Ca y est. C'est arrivé. Enfin presque. Jeudi est le grand jour. L'inauguration de l'évènement. Attendu par des millions de gens (au moins!). Et je ne parle pas de la fête du travail, qui porte bien mal son nom. Un jour du travail qui est la fête des chomeurs, étudiants et autres jean-foutres pressés de ne rien faire, je pouffe. Non, l'important, c'est la reconnaissance amplement méritée et depuis longtemps de mon tubercule préféré par le monde de l'Art. Le 1er mai,
le musée de la frite ouvre enfin ses portes.
Oui, enfin, les milieux culturels ont cessé de lever le nez d'un air dédaigneux devant la friture. Enfin son juste mérite a trouvé son écrin. Et c'est à Bruges que ça se passe. Même si l'idée d'aller faire un tour en Flandre ne m'attire guère, je pense que le pélérinage sera obligatoire. Il parait que le concepteur du musée a déjà créé le musée du chocolat à Bruxelles. Etant donné que ça fait bien 3 ans que je passe devant sans jamais y rentrer, il faudra que je teste l'endroit, pour me rendre compte du travail du monsieur. Même si ça n'influencera mon envie de visiter le sanctuaire frituriste. L'art du fritkot enfin reconnu et sublimé dans un cadre adéquat (oui, comme Sheila), ça mérite le voyage. Ne serait-ce que pour faire ma donation au Potato Development Fund associé au musée et qui prêche la bonne parole de la patate dans les pays en voie de développement.
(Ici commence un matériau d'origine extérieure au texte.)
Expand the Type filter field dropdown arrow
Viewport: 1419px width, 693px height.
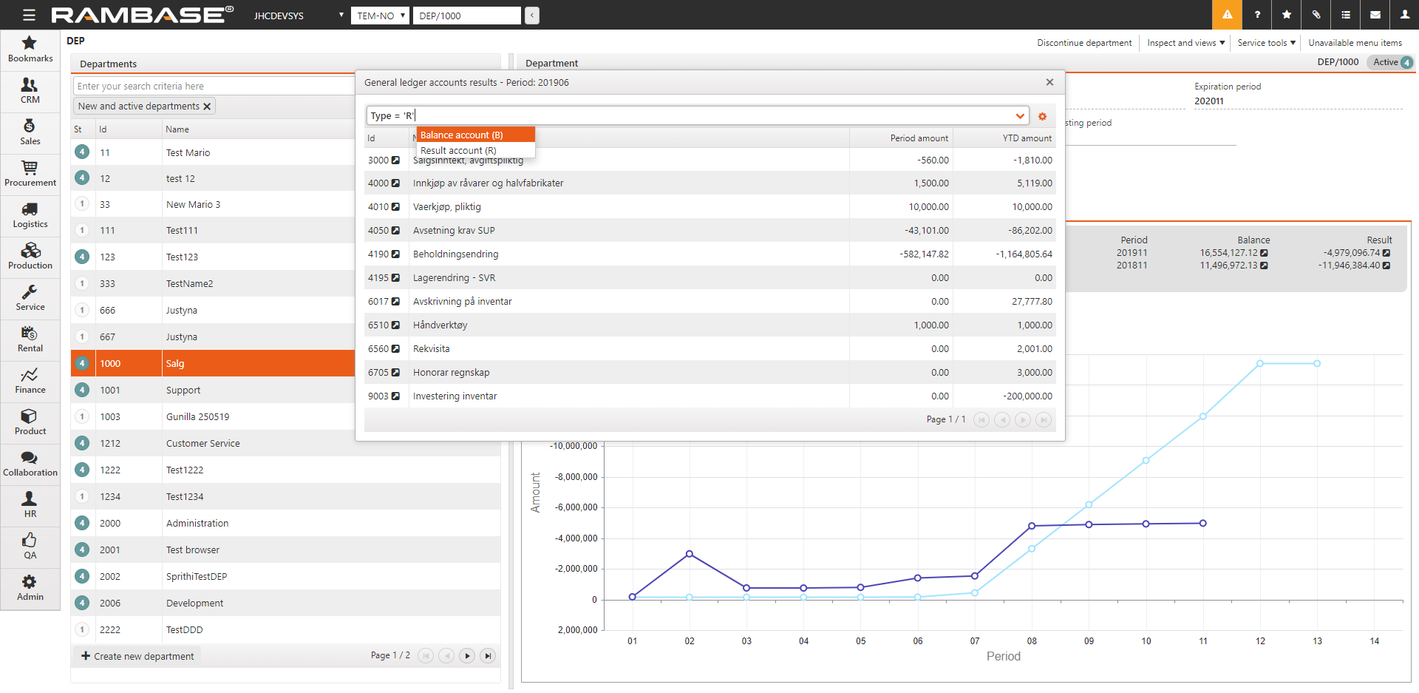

Le seul truc qui m'inquiète un peu, c'est que généralement, l'art qui entre au musée, c'est un peu comme Napoléon qui entre au Panthéon, c'est pas pour y planifier ses prochaines vacances. Il faudrait voir à ne pas trop croire que le friturisme se meurt et que l'hommage est posthume. Mais bon,
vu que certains essayent encore de se faire du beurre sur la friture, je pense que personne n'aura de doute là-dessus.